L’ex-footballeur international Basile Boli, auteur du but qui avait fait de l’Olymique de Marseille le champion d’Europe en 1993, a été placé mardi matin en garde à vue à la BRDE, service de la sous-direction des affaires économiques et financières de la Police Judiciaire parisienne.
En tant que Présidente du Groupe d’études à l’Assemblée nationale sur la vie associative, je tiens à rappeler avec force que :
1) La présomption d’innocence doit être respectée pour Basile Boli comme pour toute personne. Le placement en garde à vue hier matin de l’ex-footballeur international et président de l’association « Entreprendre et réussir en Afrique » (ERA) pour abus de confiance et de recel d’abus de confiance n’est pas une preuve de sa culpabilité.
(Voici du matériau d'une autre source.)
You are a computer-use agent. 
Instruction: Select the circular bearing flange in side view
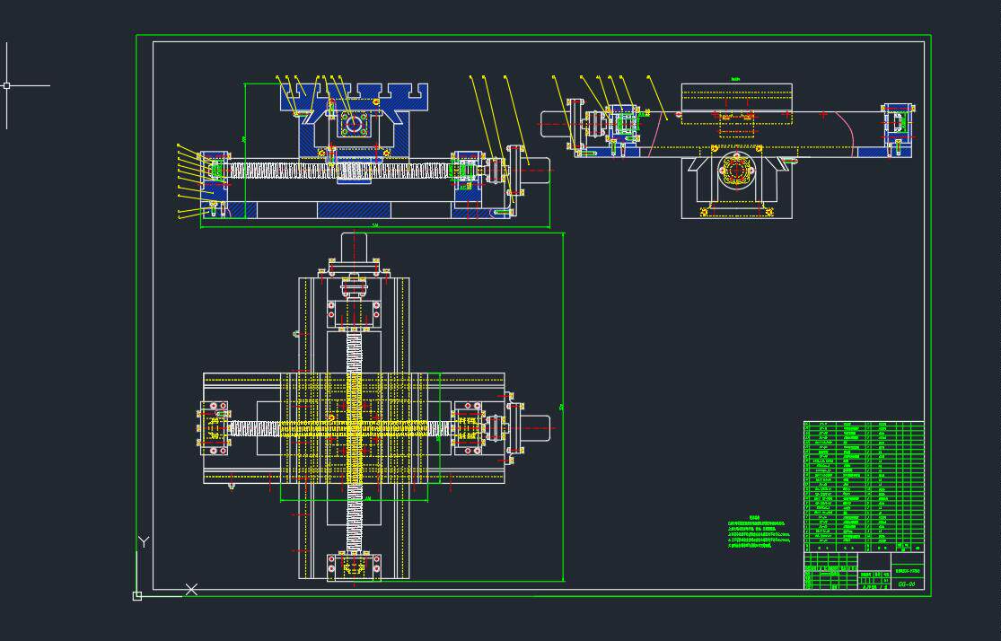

2) Il faut laisser la justice faire son travail en toute indépendance. Charge à elle de punir sévèrement, en application des lois votées par les parlementaires, les dirigeants qui s’adonneraient encore à des pratiques honteuses et étrangères à l’esprit associatif.
3) Il ne faut pas généraliser les quelques rares cas avérés de dirigeants associatifs indélicats qui nous sont livrés en pâture. L’immense majorité des responsables du million d’associations françaises est dévouée et désintéressée. La suspicion systématique vis-à-vis des associations n’a aucun fondement.
4) Quelques épiphénomènes déplorables ne doivent pas faire oublier les efforts colossaux faits par les parlementaires et par le monde associatif lui-même pour mettre en place des règles de bonne gouvernance et de transparence financière.
5) Le monde associatif est avant tout le lieu où s’expriment les générosités des Français. A ce titre, je salue le travail remarquable fait par près de 15 millions de bénévoles au sein des associations françaises, au service de l’intérêt général et de la cohésion sociale.